Let’s just say I wanted you to notice the doors of our church. I wanted at least some of our congregation tonight/today to be shaken out of routine so that we all might reflect on the symbolism of a church door, in particular the “Holy Door” that Pope Francis opened at St. Peter’s Basilica in Rome last Tuesday to begin the Holy Year of Mercy. Throughout the world, and here in our own diocese, doors in certain churches are being designated “Holy Doors” as part of the Holy Year of Mercy so that members of the church that can not travel in pilgrimage to Rome can still journey to a special place to walk through a “Holy Door.” Making pilgrimage to church with a Holy Door is a way to encounter God’s mercy that Pope Francis is asking all Catholics to focus on throughout the Holy Year. (By the way, our doors are not one of these designated sites for pilgrimage, but I wanted them to be symbolically “sealed” to make a visual point with my teaching today. A list of “holy door” sites was given you in the bulletin last week and will be posted on our parish web-site.)
So let’s ponder the symbolism of doorways for a moment! Doors are something we pass through many times a day. They don’t seem that important. Yet on a deeper level a doorway is a threshold to another reality. Thresholds like a door demarcate a division of space. Before we go through a door we are in one space or room and then on the other side of the door, we’re in another room. Or, on one side of a building’s exterior door you’re “inside” and on the other side you’re “outside” (yet, you could say going out a door of a building you enter the great outdoors!) A door threshold is a kind of boundary between two places, or even two kinds of existence.
Do you remember? Maybe not so much now-a-days, but it used to be a custom for a groom to carry his new bride across the threshold of the front door of their new home. People understood the gesture of carrying the woman through the doorway to mean this couple had left their single lives of being someone’s children in their parent’s home to enter a new reality where as bride and groom they set up a new home. Crossing the threshold was the beginning of their reality as husband and wife, in a new home where children would call them by new names, mom and dad.
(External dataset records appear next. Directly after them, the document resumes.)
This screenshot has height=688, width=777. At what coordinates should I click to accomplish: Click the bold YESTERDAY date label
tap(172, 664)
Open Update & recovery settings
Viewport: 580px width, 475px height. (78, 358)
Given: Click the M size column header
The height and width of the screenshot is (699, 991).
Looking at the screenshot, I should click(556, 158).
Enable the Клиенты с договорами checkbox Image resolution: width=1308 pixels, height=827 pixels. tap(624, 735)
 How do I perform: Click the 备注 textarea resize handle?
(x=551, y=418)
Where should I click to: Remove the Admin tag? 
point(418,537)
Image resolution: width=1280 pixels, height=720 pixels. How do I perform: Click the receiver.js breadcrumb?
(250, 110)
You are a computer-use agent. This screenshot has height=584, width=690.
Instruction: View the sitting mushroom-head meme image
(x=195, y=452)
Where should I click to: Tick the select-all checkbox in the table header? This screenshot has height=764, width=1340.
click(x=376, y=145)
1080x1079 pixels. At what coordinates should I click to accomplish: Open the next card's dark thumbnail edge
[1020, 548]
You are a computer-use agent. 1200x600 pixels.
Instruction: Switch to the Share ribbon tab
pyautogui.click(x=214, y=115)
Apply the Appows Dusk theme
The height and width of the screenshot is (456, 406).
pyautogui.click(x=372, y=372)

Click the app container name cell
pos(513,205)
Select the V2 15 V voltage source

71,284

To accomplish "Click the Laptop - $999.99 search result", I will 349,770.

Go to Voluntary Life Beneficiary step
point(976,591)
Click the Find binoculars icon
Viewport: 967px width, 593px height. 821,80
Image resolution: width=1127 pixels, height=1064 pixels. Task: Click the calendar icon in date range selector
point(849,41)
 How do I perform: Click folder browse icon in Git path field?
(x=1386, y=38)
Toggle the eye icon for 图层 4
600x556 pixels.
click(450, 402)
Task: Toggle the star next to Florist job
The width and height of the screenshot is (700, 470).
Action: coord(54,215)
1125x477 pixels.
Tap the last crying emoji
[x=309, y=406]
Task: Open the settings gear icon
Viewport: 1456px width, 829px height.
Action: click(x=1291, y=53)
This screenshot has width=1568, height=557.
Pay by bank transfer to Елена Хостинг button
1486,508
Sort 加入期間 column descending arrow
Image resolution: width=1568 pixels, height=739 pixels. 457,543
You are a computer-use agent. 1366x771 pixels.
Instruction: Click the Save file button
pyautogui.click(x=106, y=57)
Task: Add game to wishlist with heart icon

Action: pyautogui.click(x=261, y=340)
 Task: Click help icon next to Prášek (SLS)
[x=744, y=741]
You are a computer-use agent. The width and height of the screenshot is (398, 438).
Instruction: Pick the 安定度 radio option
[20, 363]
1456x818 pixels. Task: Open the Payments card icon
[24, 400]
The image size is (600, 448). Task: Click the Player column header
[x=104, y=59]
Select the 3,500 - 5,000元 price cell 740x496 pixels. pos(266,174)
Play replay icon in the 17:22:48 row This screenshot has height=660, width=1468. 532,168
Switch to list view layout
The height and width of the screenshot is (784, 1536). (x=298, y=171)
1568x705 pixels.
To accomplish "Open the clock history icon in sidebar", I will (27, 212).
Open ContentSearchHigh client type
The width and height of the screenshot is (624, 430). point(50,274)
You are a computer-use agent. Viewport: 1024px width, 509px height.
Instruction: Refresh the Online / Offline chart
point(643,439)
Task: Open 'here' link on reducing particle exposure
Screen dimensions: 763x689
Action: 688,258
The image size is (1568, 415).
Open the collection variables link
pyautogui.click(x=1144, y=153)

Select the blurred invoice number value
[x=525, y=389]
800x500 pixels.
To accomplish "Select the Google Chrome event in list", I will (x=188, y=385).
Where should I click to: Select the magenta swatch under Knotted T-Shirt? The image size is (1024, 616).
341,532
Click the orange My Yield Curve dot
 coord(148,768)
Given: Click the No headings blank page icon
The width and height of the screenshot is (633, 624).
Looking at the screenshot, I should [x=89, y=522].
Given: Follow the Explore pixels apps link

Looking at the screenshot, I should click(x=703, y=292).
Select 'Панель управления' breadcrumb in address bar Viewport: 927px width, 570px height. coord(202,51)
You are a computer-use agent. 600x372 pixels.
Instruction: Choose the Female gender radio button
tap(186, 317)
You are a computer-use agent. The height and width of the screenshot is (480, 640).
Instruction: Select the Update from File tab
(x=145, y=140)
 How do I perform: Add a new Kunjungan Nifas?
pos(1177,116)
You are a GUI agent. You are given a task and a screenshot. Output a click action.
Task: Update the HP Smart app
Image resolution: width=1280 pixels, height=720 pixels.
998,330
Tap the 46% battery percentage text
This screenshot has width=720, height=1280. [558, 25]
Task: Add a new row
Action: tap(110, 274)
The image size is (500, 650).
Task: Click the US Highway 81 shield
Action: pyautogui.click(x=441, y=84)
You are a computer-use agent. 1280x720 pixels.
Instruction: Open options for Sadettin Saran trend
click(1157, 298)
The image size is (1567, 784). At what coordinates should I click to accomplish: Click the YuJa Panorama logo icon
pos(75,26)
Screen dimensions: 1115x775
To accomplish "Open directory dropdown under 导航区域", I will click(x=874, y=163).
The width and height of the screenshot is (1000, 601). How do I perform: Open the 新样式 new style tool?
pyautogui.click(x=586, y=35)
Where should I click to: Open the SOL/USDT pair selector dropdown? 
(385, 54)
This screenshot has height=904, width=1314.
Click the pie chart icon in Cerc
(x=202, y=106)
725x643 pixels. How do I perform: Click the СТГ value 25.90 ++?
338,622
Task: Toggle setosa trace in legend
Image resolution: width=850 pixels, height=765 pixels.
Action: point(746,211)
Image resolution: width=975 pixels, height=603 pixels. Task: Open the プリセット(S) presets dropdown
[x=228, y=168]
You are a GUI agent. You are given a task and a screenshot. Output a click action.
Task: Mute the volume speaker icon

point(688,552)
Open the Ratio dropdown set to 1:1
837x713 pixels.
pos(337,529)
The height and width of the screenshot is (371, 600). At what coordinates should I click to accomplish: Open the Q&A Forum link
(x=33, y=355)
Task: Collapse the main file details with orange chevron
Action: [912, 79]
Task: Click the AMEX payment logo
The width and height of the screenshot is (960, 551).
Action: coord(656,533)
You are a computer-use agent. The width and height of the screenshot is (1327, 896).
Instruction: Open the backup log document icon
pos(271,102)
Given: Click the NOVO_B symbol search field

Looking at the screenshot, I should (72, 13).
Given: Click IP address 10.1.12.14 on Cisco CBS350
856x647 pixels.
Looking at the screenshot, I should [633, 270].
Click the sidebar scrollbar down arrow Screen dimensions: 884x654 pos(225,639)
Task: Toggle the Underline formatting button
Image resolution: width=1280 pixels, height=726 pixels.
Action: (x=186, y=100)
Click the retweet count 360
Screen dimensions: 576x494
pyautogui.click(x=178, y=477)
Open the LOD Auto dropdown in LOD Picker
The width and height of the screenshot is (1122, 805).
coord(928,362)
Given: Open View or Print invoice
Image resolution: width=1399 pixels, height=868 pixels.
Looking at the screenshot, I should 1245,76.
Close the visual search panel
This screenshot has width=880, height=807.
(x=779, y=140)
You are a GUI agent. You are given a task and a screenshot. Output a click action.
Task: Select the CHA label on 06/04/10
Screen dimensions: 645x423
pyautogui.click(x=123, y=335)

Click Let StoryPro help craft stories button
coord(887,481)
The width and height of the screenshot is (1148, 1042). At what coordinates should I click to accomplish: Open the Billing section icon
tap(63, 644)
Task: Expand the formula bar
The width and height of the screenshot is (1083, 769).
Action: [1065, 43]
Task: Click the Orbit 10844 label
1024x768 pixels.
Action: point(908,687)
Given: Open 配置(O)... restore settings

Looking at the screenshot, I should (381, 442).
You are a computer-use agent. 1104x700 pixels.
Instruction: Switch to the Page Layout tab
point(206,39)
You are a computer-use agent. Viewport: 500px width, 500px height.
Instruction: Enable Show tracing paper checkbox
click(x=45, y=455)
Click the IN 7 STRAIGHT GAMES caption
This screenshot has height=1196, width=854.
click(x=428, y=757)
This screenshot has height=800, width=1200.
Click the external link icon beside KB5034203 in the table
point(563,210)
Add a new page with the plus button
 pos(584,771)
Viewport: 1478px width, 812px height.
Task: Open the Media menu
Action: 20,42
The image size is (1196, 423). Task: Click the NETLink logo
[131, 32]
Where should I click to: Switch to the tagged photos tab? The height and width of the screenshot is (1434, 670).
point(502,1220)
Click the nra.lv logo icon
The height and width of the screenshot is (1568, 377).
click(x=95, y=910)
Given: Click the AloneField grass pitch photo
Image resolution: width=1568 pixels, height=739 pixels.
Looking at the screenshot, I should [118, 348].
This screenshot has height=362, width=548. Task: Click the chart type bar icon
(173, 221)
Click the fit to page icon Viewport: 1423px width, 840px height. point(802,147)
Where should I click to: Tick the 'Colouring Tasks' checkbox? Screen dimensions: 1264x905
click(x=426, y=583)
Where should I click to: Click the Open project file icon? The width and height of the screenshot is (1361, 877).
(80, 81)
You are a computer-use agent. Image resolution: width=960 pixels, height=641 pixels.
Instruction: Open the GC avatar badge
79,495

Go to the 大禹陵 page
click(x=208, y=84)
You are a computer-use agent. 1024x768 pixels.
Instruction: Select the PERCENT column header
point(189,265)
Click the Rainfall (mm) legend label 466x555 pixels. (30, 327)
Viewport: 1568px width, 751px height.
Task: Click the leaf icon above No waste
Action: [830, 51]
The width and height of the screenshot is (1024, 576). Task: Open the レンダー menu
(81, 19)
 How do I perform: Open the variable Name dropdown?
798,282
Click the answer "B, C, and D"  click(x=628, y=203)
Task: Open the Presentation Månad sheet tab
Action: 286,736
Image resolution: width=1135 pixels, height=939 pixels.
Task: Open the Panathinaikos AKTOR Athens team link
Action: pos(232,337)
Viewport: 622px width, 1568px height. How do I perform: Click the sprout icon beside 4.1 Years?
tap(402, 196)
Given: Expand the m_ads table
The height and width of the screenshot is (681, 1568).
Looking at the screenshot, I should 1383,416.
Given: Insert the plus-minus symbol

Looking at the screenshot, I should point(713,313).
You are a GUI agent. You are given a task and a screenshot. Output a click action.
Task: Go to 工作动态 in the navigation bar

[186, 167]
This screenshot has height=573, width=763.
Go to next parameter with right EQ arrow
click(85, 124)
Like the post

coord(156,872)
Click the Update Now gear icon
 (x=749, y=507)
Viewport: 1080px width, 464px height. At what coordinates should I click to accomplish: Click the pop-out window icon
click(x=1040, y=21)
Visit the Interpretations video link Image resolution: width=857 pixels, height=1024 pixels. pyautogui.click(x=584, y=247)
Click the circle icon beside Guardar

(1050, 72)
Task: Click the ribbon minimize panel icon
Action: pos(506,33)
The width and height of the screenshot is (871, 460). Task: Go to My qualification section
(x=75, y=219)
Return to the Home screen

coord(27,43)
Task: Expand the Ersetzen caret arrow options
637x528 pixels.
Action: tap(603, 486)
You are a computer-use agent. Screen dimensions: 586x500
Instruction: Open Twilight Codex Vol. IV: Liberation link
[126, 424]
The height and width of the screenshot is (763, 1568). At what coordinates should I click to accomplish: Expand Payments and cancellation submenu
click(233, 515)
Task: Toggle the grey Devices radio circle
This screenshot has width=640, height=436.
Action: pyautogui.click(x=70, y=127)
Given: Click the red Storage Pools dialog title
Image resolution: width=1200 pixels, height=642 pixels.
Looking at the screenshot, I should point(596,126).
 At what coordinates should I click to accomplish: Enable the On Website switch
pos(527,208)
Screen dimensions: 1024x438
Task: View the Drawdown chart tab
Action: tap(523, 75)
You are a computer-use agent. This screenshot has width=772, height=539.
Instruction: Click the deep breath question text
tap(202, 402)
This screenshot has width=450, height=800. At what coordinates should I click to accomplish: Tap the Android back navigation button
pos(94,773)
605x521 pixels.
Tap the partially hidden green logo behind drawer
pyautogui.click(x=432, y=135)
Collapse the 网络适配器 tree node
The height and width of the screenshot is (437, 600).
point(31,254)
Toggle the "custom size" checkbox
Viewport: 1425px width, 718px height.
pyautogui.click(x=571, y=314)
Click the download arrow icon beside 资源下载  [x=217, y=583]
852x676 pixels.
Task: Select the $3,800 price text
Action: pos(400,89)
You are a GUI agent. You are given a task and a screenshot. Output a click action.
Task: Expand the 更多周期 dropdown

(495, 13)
The doors of this “House of the church” can carry the same weight of meaning. On one side of the door is an old way of life. Inside the door a new way of existing is celebrated. That’s why certain rituals of the church are done “at the door.” When a child is brought to be baptized, the priest greets the infant at the door of the church. By baptism the baby will passover from the world of death and enter the halls of heaven in baptism. Greeting the child at the door we visually say you’re crossing over from the world of death “out there” to the life of Heaven we experience “in here” around the banquet table of life. This profound truth of our being united to the Body of Christ is repeated at funerals. The bodies of the dead are met at the door. Before the body passes through the door it is clothed in a white garment that reminds the living our deceased were clothed with life in Christ in baptism and now they will pass through the gates of heaven. In here the Mass anticipates the banquet of life of the new room the deceased has entered, heaven. Perhaps, not everyone can see a ritual done at the doors of our church, but those who are the primary participants are invited to experience the mystery being enacted, the baptized are able to pass from one kind of life “out there” to a new kind of life celebrated and made real just across the threshold of dying with Christ. On a deeper level a doorway is a threshold to another reality.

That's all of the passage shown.